U.N. High Commissioner for Human Rights Zeid Ra’ad al-Hussein made another appeal yesterday to establish a COI in regards to the ‘longstanding persecution’ of Myanmar’s Rohingya population.
“I therefore urge the Council, at minimum, to establish a Commission of Inquiry into the violence against the Rohingya, particularly during security operations since 9 October 2016,” he said.
However, it seems that Myanmar might ultimately end up dodging such a probe, at least according to a draft resolution written up by the European Union and procured by Reuters yesterday.
The EU, who usually takes charges on council matters relating to Myanmar, noted in the draft that they were aware of “the very serious nature of the allegations” and “current investigations conducted at the domestic level.”
But instead of backing Lee and Zeid’s appeals for the creation of a COI, the draft called on Lee, with Zeid’s assistance, to investigate “allegations of gross human rights violations by military and security forces” in order to “ensure full accountability for perpetrators.”
According to Reuters, EU diplomats stated that “they preferred using an existing mechanism that had received good cooperation and access from Myanmar’s government, rather than a new approach, and to give more time to the domestic process.”

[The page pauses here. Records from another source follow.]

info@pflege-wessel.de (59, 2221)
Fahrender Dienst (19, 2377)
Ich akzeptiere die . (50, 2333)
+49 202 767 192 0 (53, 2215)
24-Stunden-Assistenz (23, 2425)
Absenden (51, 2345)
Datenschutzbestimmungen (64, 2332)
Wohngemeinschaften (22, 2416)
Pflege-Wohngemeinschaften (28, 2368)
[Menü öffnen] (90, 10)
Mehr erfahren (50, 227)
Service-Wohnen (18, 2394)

Unsurprisingly, several rights groups have pointed out that past government-led investigations have proven to be futile, biased, and unfair — a claim that conversely, Suu Kyi herself has used to describe Lee’s critique of the NLD government. Mounting international pressure has been placed on the NLD over the past few months Rohingya refugees’ accounts of torture, murder, and gang-rape at the hand of government forces.